Hydrographic observations along 18 N were carried out between 8 and 27 June, which represents the transition time between the upwelling season in winter and the low-wind season in summer. During the cruise, average alongshore winds of 10 and 8.5 m s−1 were present at the offshore and inshore edge of the 18 N transect, respectively (Fig. 1). As expected for this season we observe northward flow in the upper 250 m of the water column associated with the presence of the undercurrent (Klenz et al.2018). The mean state of the circulation has been described in detail by Klenz et al. (2018) and thus we focus on the variability in meridional circulation in June 2014 (Sect. 3.2).

The mean hydrographic cross-shore distribution presented in Fig. 3 was constructed by combining ship- and glider-based measurements (see caption for details). As typical for a wind-driven upwelling system, relatively cold surface water with temperatures down to 19.5 C were observed close (less than 25 km) to the coast (Fig. 3a). Further offshore the average surface temperature increased to maximum values of 23.7 C. The average mixed layer depth, here the depth where the surface temperature drops by 0.2 C, is around 25 m offshore and reduces slightly to values around 20 m over the shelf break (Fig. 3). In the offshore part of the section, for example, a rapid temperature drop is seen at 115 km offshore from 23 C at 25 m depth to 18 C at 40 m depth. Approaching the coast the vertical temperature gradient is less pronounced and below 40 m depth the slope of the isotherms even reverses, i.e., the depth of the isopycnals decreases towards the coast. Furthermore the vertical spreading of the isopycnals results in a less stratified water body along the continental slope (Fig. 3a).
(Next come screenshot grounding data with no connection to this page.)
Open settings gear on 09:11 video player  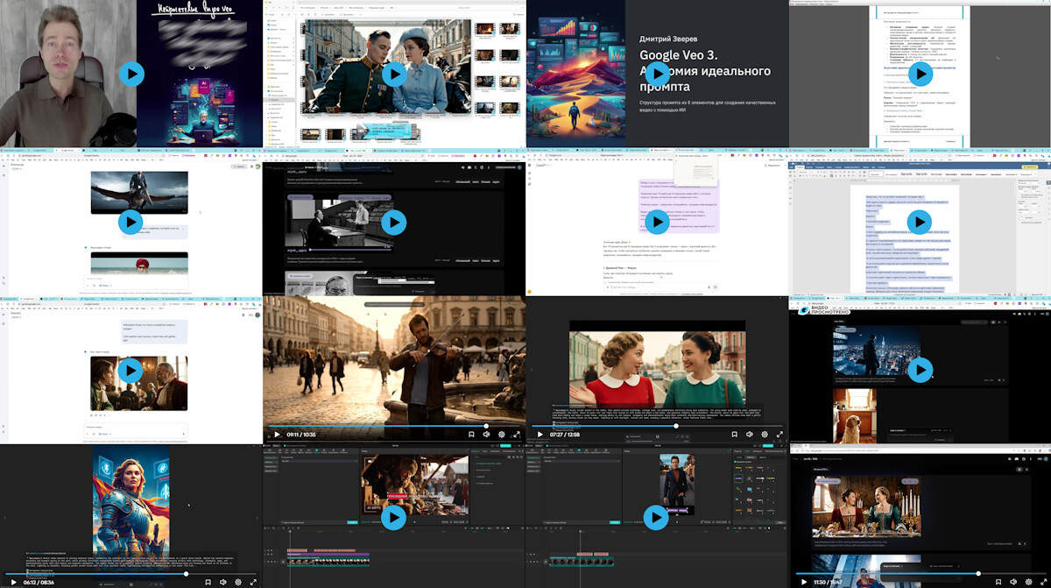pyautogui.click(x=501, y=435)

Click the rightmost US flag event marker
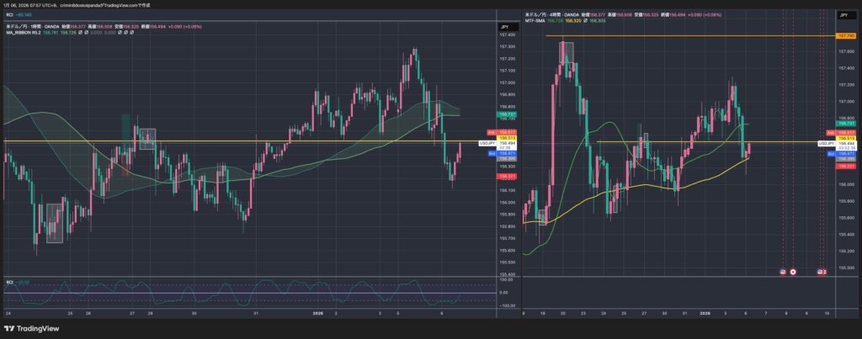(822, 272)
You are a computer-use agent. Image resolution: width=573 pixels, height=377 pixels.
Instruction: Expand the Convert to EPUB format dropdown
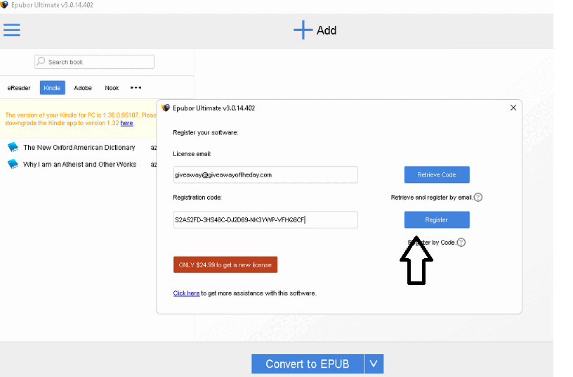[374, 364]
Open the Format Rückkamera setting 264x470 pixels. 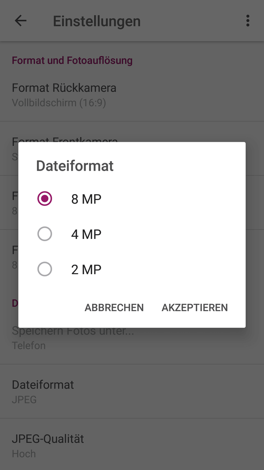tap(132, 95)
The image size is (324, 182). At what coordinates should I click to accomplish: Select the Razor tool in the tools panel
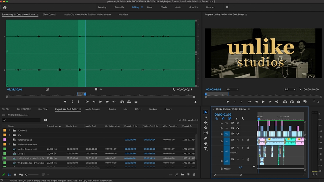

Highest absolute salinities of 36.08 g kg−1 were found offshore (>60 km) and just below the mixed layer at 30 to 35 m depth associated with the STUW (Fig. 3b). In the mixed layer itself slightly lower absolute salinity of around 35.96 g kg−1 was observed with minimal values of around 35.9 g kg−1 between 25 and 50 km offshore. The absolute salinity dropped to minimal values of 35.55 g kg−1 at 200 m depth at 100 km and further offshore. Below the mixed layer on the shelf break between 40 and 150 m absolute salinities around 35.8 g kg−1 were observed near the sea floor.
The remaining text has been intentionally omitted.